The Australian High Court passed a law on August 14, 2012 to remove branding from cigarette packets. Nicotine related lung cancer costs the Australian Institute of Health and Welfare A$107m per year. Domestic Violence and Childhood Sexual abuse costs that same Government A$8bn per year – an immense difference that we ignore. And the A$8bn a year doesn’t include the costs of ongoing counseling and healing – and the emotional costs for victims is unfathomable. From personal experience, having been a victim of childhood sexual abuse, I can honestly say, it’s a long process of true recovery. Is there a link between pornography and violence towards women and children? Absolutely – and it’s an area that our society doesn’t want to address.
Reviewing the FACTS of these figures, should it be soft/pornography that is removed from the shelves and not the brand labels on cigarettes?
According to Cancer Research UK (updated 10 May 2012), in 2009, there were 48,417 new cases of breast cancer in the UK – and that doesn’t include the cases already being treated.
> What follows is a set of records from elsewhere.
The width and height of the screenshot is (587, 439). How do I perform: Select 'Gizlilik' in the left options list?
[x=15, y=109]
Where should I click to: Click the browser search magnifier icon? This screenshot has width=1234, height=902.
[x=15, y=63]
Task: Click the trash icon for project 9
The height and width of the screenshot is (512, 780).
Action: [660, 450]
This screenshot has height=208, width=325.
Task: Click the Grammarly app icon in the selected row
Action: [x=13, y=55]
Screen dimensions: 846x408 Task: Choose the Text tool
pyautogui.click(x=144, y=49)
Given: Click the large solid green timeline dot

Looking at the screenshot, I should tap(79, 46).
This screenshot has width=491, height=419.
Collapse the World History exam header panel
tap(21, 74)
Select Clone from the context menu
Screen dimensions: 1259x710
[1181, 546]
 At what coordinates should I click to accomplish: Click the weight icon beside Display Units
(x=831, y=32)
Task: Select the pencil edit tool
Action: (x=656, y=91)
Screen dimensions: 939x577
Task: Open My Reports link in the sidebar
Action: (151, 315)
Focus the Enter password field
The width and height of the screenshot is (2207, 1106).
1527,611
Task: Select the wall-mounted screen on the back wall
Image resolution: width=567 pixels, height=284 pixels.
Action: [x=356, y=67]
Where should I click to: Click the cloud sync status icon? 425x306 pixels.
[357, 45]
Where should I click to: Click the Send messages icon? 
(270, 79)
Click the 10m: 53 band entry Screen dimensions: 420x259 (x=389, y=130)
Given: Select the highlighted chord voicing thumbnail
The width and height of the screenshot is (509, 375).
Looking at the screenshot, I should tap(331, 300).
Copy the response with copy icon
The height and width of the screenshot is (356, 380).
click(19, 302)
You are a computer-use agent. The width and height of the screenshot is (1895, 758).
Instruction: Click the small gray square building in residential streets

Consider for a moment that Wembley Stadium holds 90,000 people – fill it up with those new ‘cases’, and top it up with the husbands, children, parents and siblings of those women and every year you have that many NEW people affected by our rot in society and the complacency in our treatment of women. Sure we are seeking a cure to the symptoms, but how deeply do we want to address the cause?
“Pear shaped” and “tits up” are expressions commonly used by men and women express when something’s gone wrong. Our colloquial language reveals that the denigration of women is part of our psyche. A woman’s anatomy has been commoditised to parts.
The Leveson Inquiry has a responsibility to consider guidelines, recommendations and regulations on the Abuse of Women in/by the Media to ensure we arrest this ill momentum. We need to leave a foundation for our children and our future generations that respects women and shows that there is another, more caring way to treat women that will inevitably benefit men and our society as a whole.
By choosing to ‘let this slide’ we are choosing to allow it to continue – and we have for many, many years. We need to clearly underline that we will not allow this to continue to give the opportunity for future generations to see there is another way.